→ TASK ITEM
The response must be the exact lines from the one that contains "Image resolution: width=1718" through the end of the material, with no pictures and no additional lines.

*** Opening DATA EXTRACTS ***

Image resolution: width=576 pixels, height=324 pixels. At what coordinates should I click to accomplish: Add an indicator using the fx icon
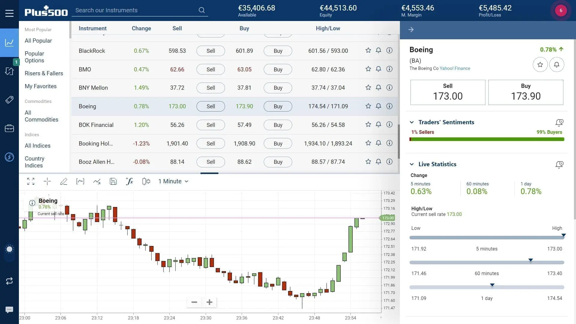tap(129, 181)
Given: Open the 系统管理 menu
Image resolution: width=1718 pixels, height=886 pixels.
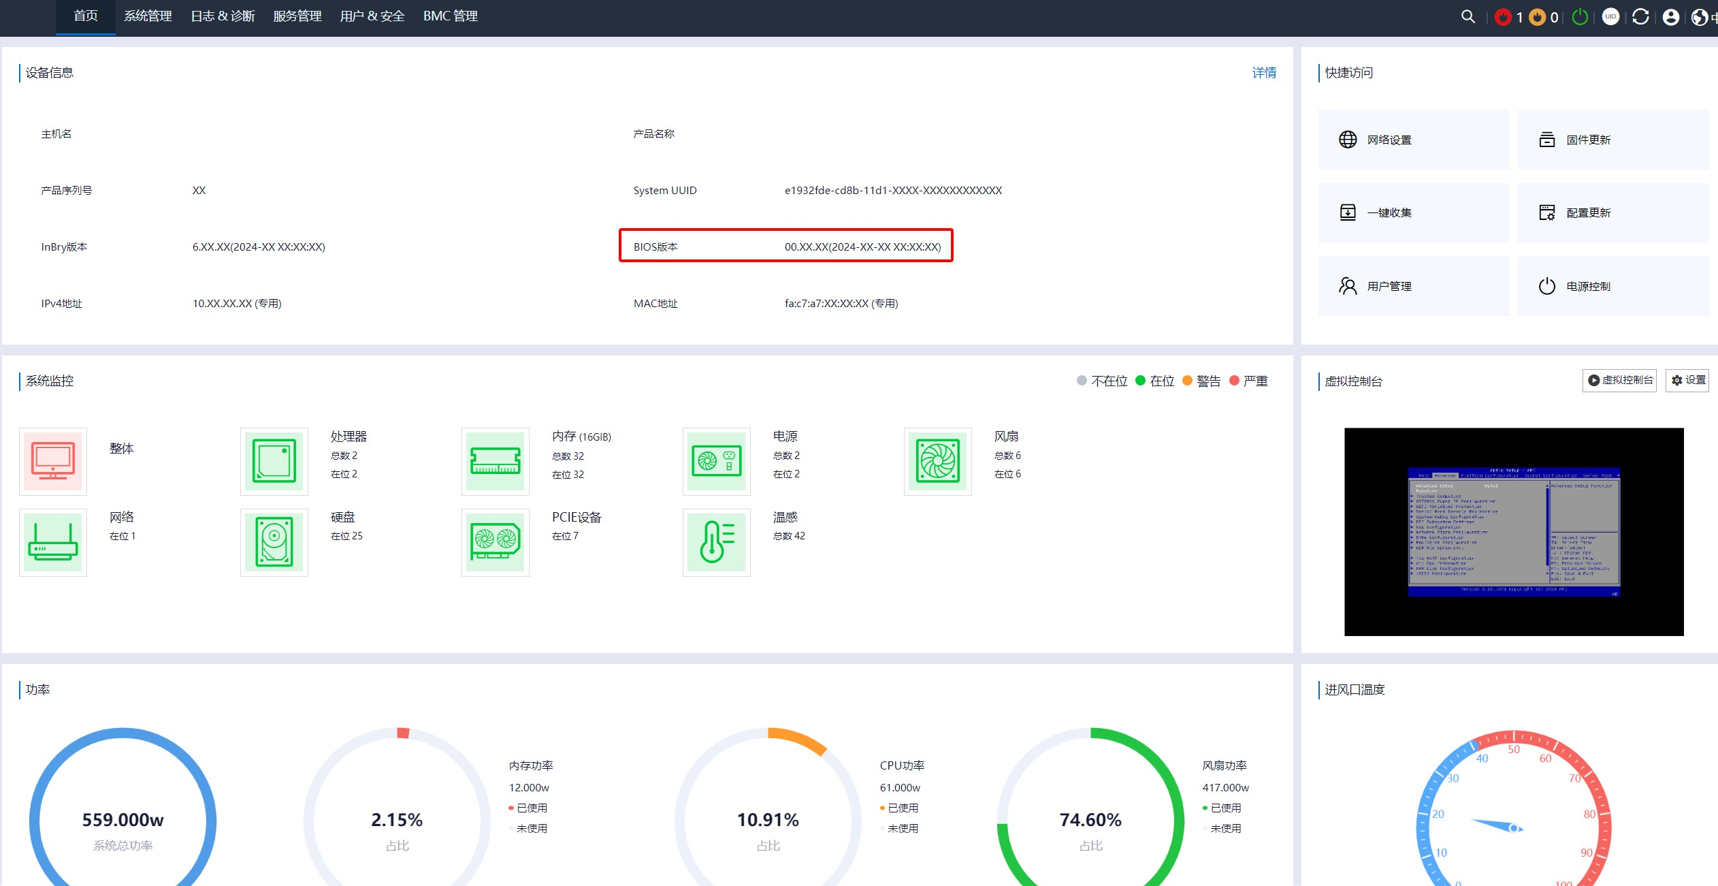Looking at the screenshot, I should point(148,16).
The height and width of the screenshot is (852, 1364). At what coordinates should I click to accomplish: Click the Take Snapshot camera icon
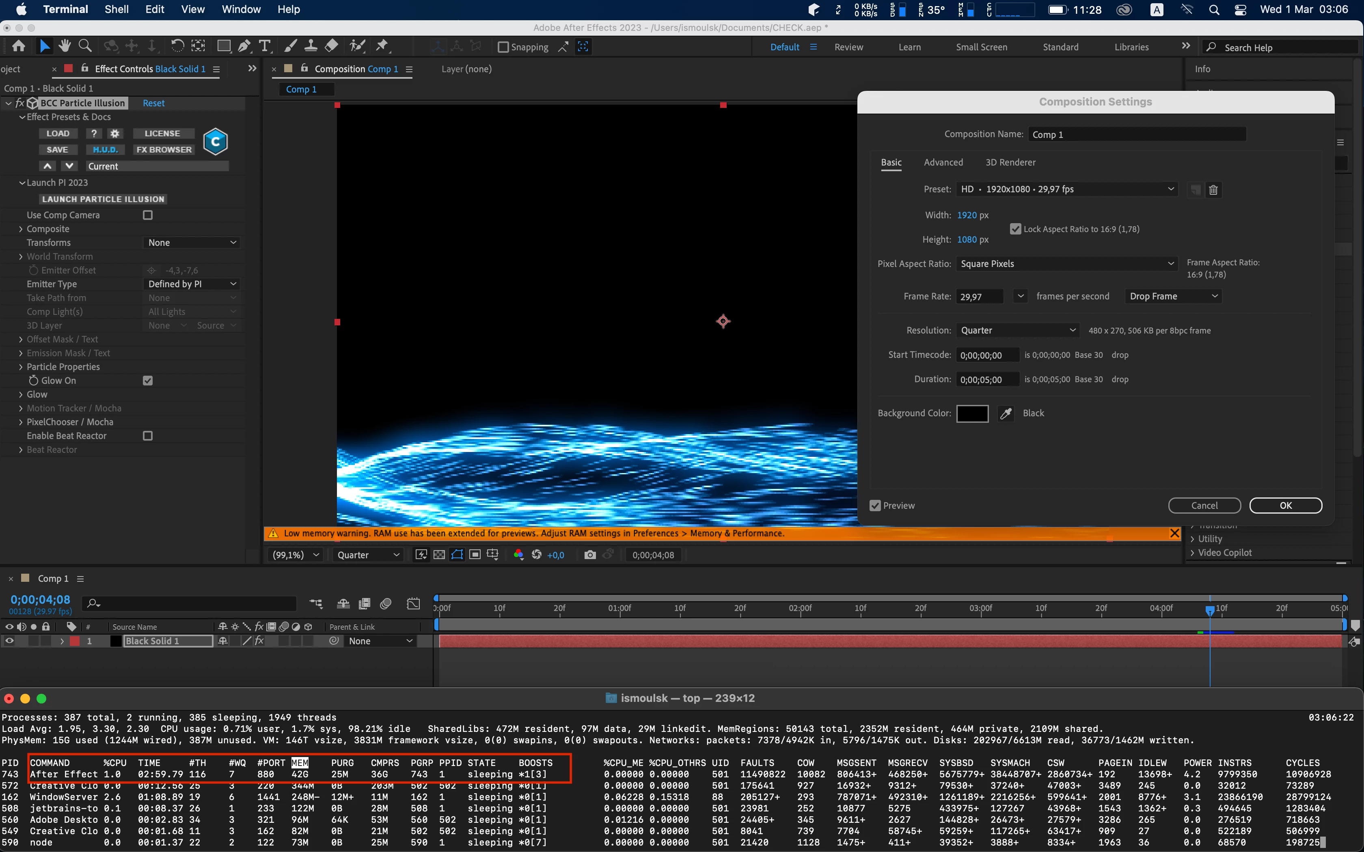[590, 555]
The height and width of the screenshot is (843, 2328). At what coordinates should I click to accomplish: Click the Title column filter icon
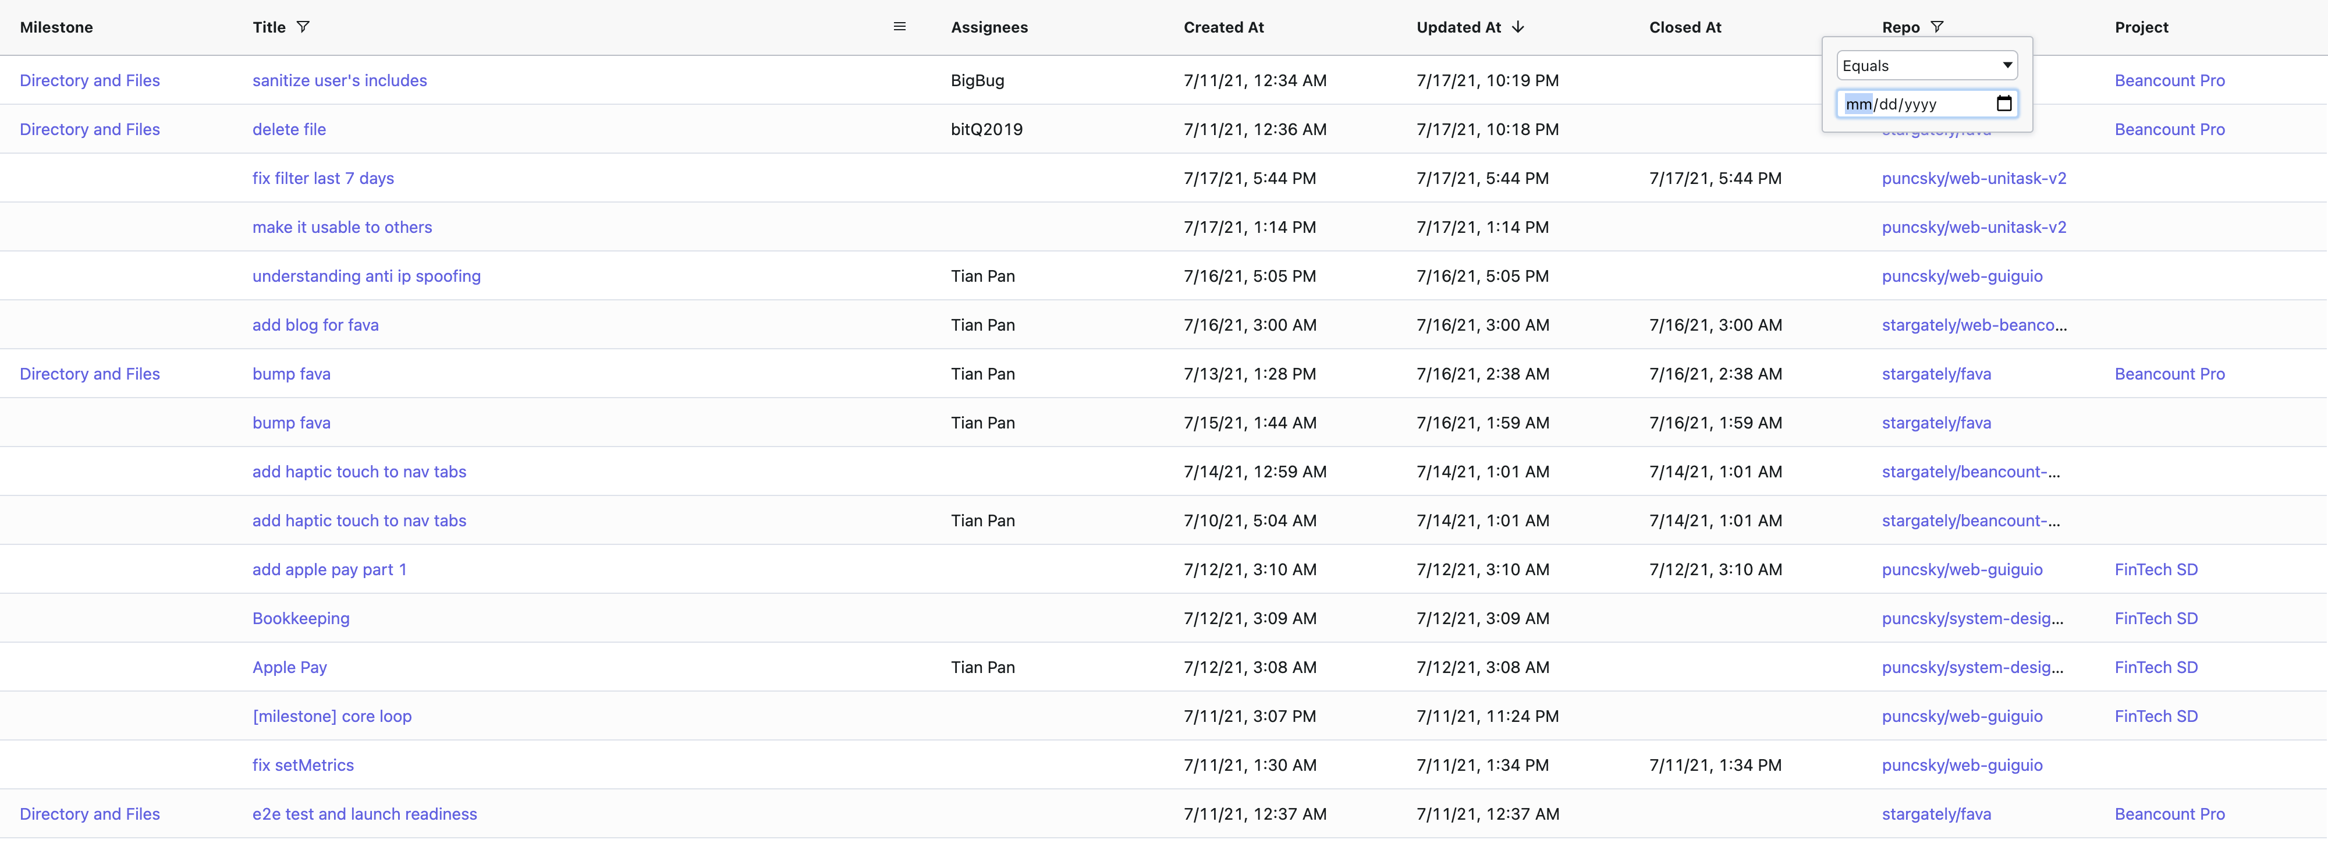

*** Closing DATA EXTRACTS ***

→ SOLUTION
Image resolution: width=1718 pixels, height=886 pixels.
Looking at the screenshot, I should point(148,16).
The height and width of the screenshot is (852, 1364). At what coordinates should I click to accomplish: Click the Take Snapshot camera icon
[590, 555]
The height and width of the screenshot is (843, 2328). At what coordinates should I click to accomplish: Click the Title column filter icon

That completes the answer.